A recent case in the Western District of Texas illustrates the problems with EEOC deadlines. Under Title VII, a worker must file a complaint with the Equal Employment Opportunity Commission prior to filing any lawsuit. Once the EEOC completes its work on a "charge" of discrimination, the EEOC will issue the "right-to-sue" letter – which is usually titled "Notice of Rights and Dismissal." The right-to-sue letter will explain that a federal lawsuit must be filed within 90 days of the receipt of the right-to-sue letter.
Problems arise when the worker is not represented by a lawyer. Most non-lawyers do not record the date on which they receive a letter. So, the worker will often not know the exact date on which s/he received the right-to-sue letter. Many workers also become discouraged looking for lawyers. Very few lawyers in San Antonio specialize in discrimination cases. So, if the worker meets a few lawyers who do not know the law and express skepticism, the worker may give up. Many such workers, especially after a termination, are in a state of depression, already.

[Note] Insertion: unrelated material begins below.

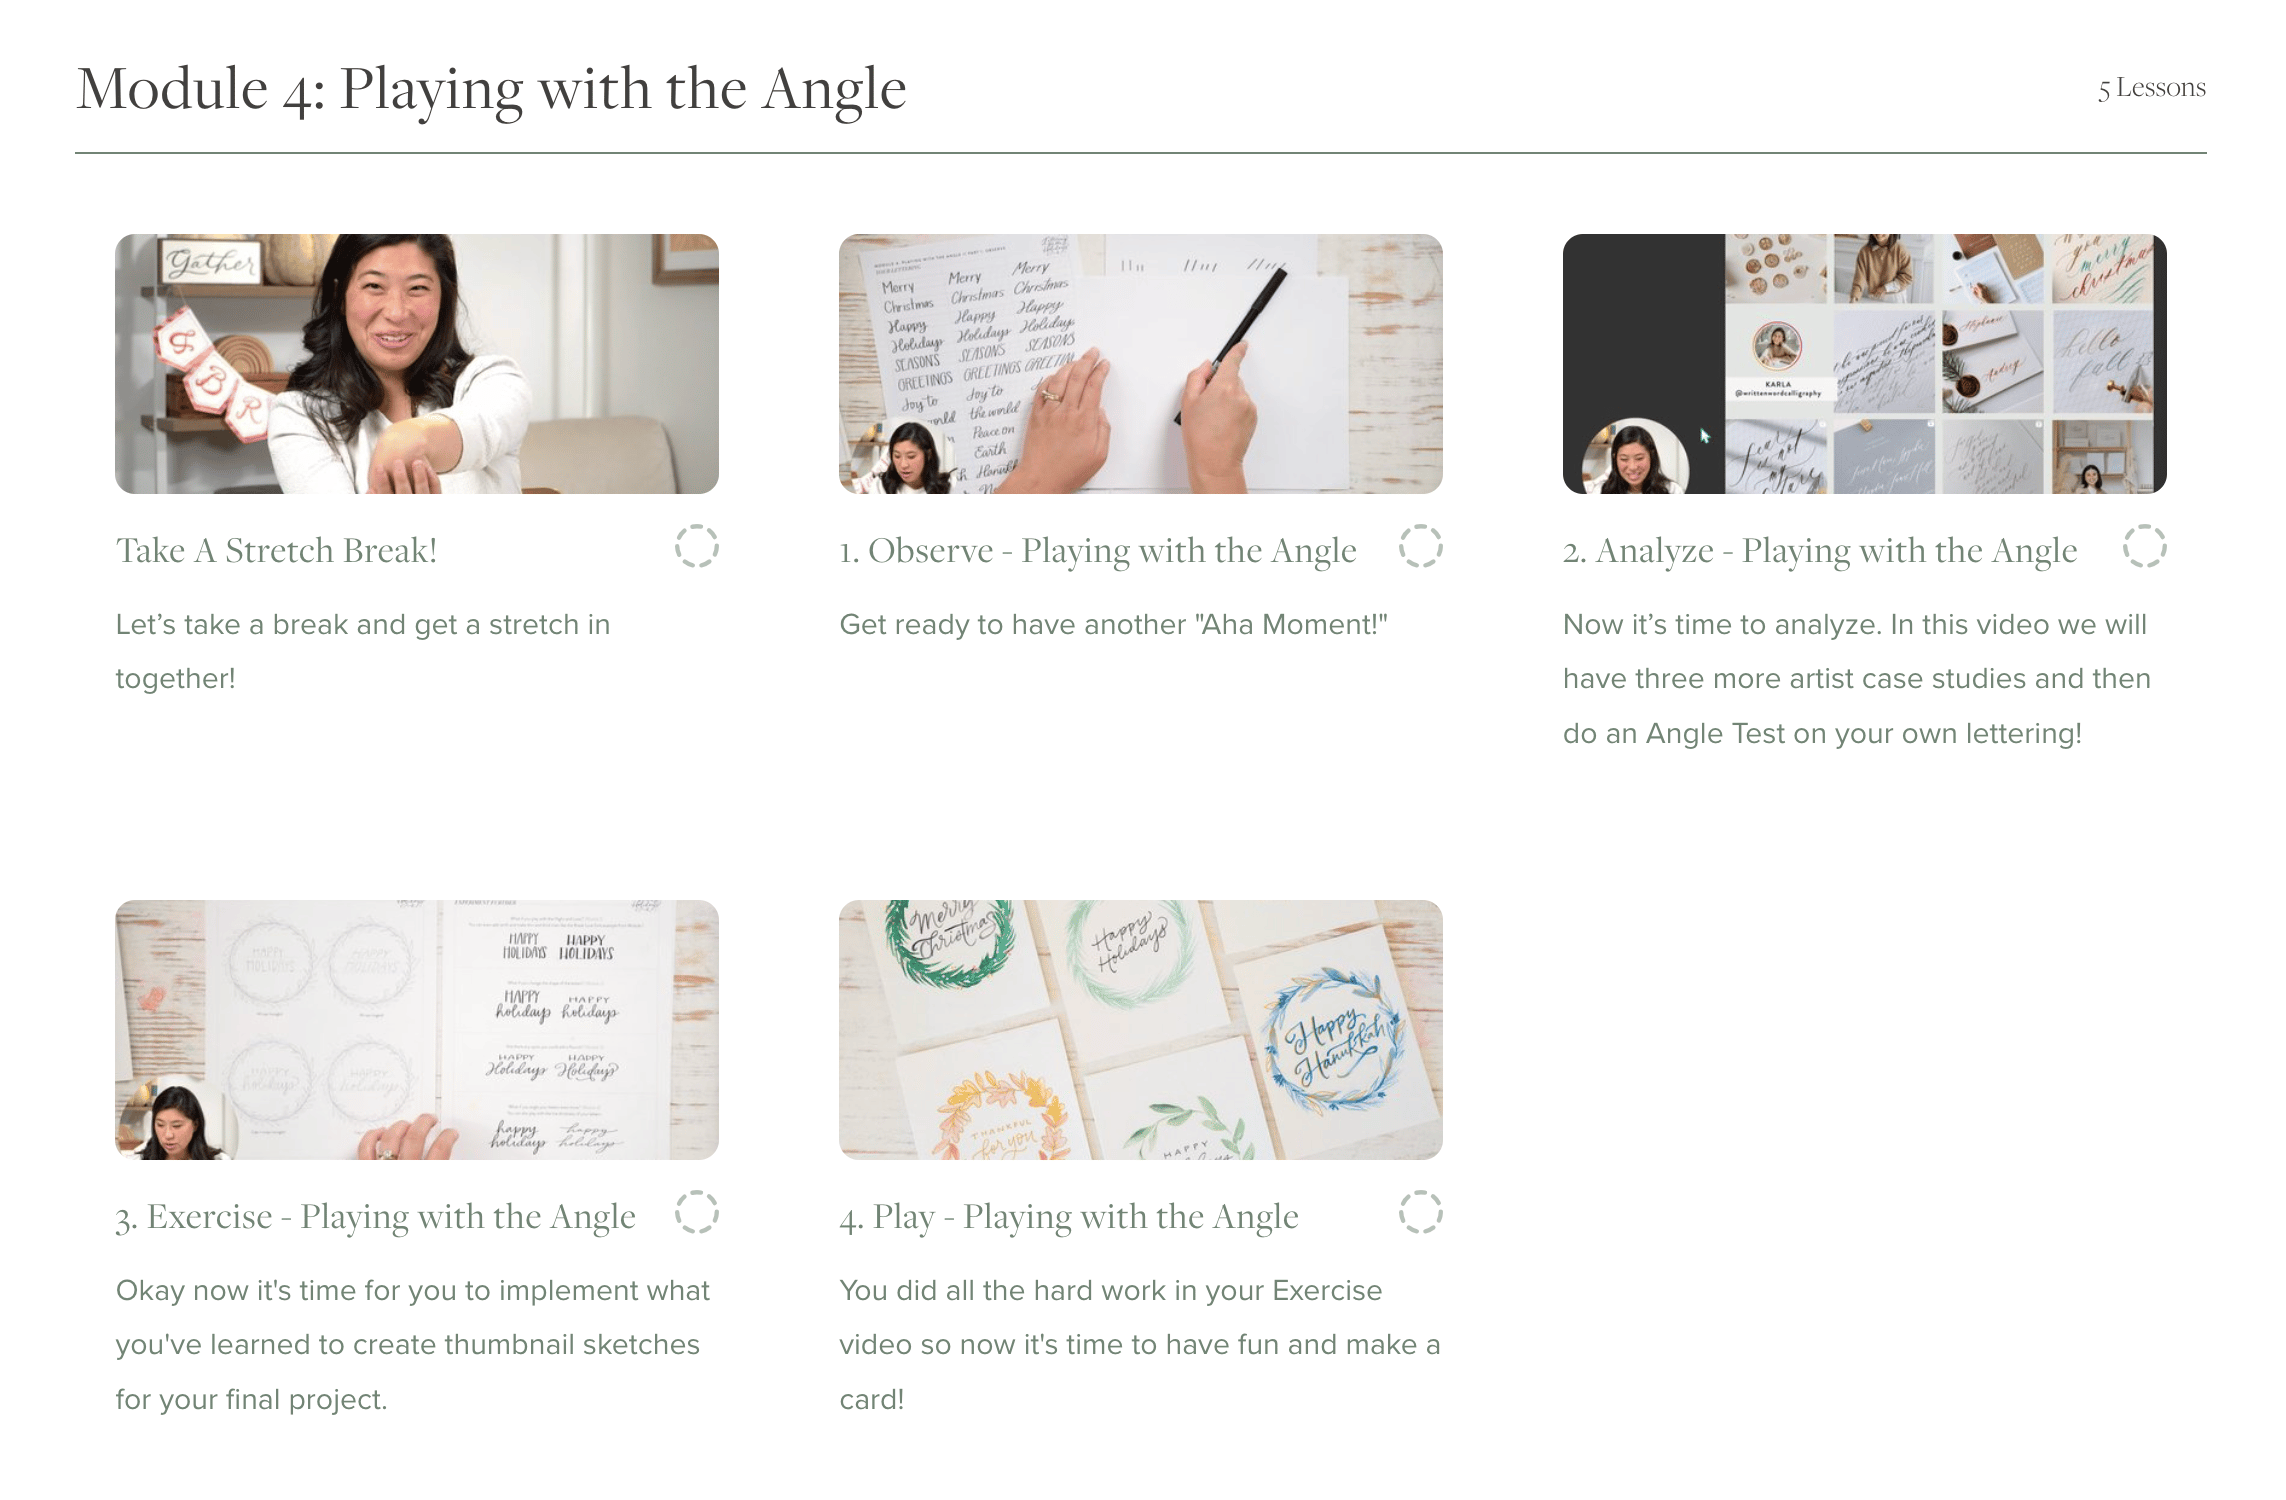Open 1. Observe - Playing with the Angle
2286x1500 pixels.
point(1098,550)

In Prewitt v. Continental Automotive, No. 12-CV-582-DAE (W.D. Tex. 2/26/13), the court addressed three EEOC charges, two of which were too old for a lawsuit. The court granted dismissal as to two of the three EEOC charges. The worker filed suit about 1.5 years after the right-to-sue letters were issued regarding the first two discrimination charges. But, the third EEOC charge, based on retaliation, was upheld by the court. The third charge alleged some discipline and then termination. The employee filed suit well within the necessary 90 days of the third charge.

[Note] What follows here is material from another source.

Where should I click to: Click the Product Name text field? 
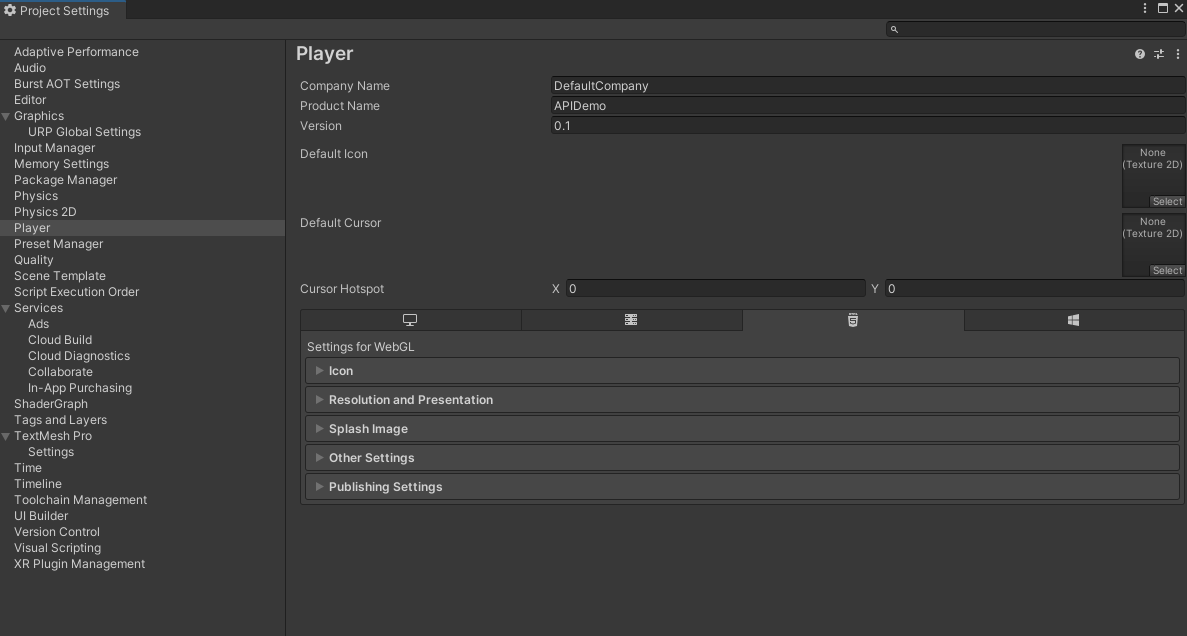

We do not know from the court’s decision what the first two charges were about. Assuming it was some sort of discipline, then that discipline could not be a basis for a claim but it would still serve as explanatory evidence for the retaliation which came later. That is, said the court, the first two charges can serve as "background evidence" for the third charge. The facts related to the first two charges would serve as "background evidence" for the third charge based on retaliation.

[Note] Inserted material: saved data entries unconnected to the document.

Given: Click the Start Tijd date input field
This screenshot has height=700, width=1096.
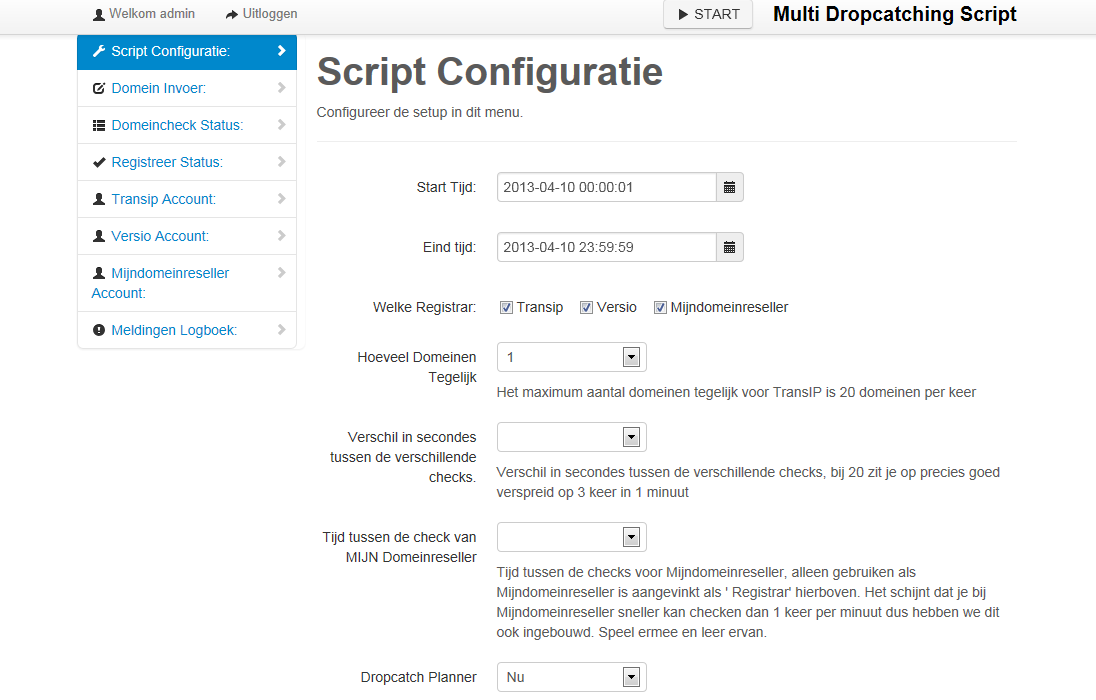Looking at the screenshot, I should [606, 187].
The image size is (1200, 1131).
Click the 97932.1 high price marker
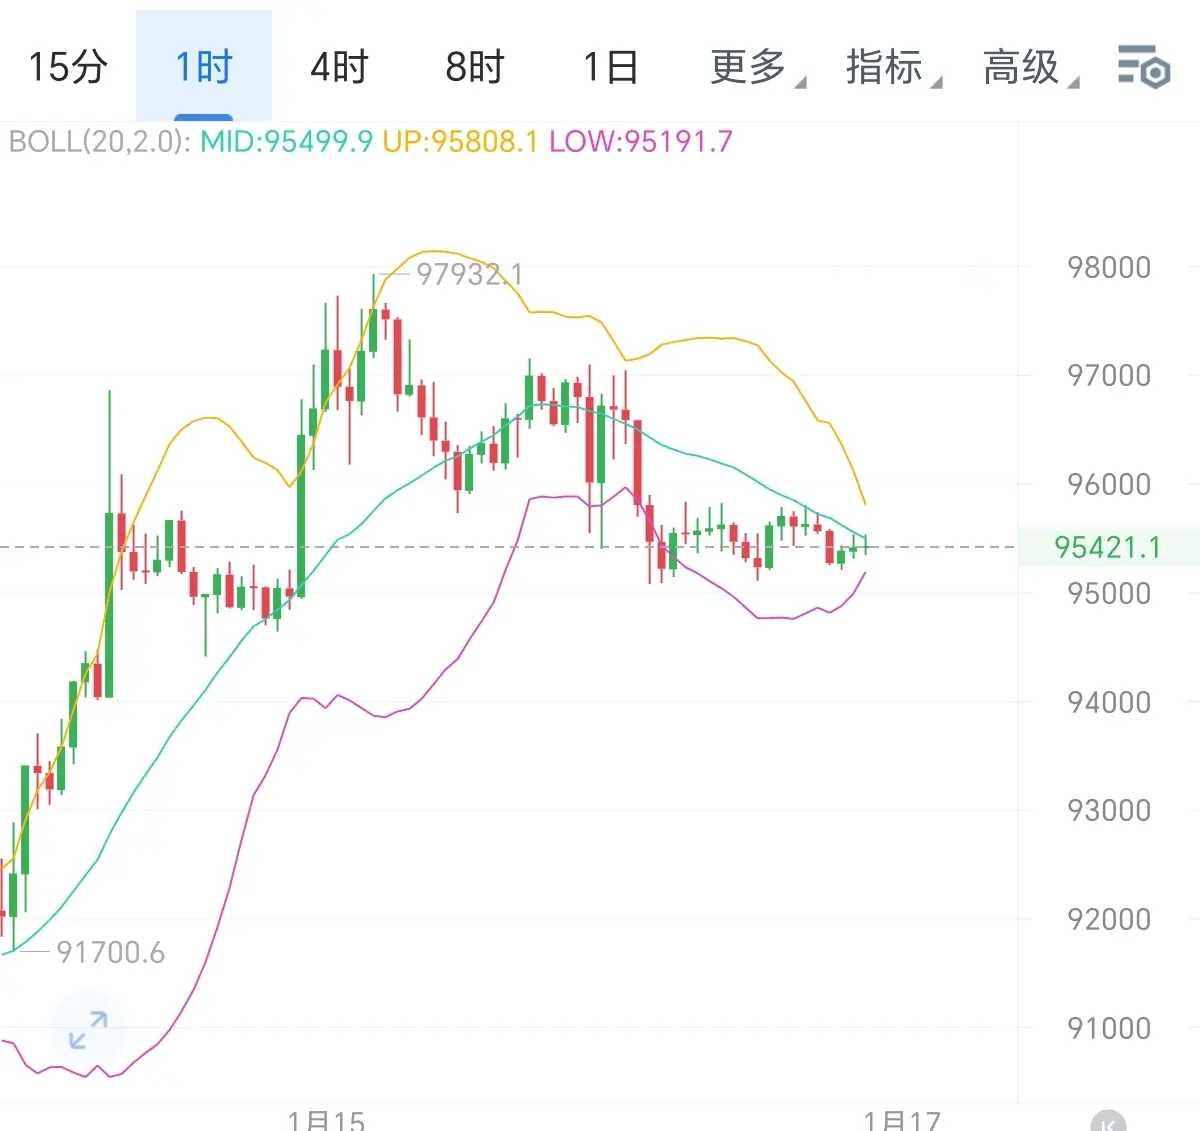point(469,273)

This is an important distinction. For example, if the worker had been demoted in Charge 1 or 2, he could not make a claim for lost pay related to that demotion. But, he could use facts related to that demotion to help explain his termination. Otherwise, the termination would be pointless. In the eyes of the jury, the termination would be just another termination – totally unrelated to any prior complaints about discrimination. And in a retaliation case, the employee must point to the events that came before the termination. That is what "background evidence" is all about. That sort of evidence explains to the jury how the employee got to where he is.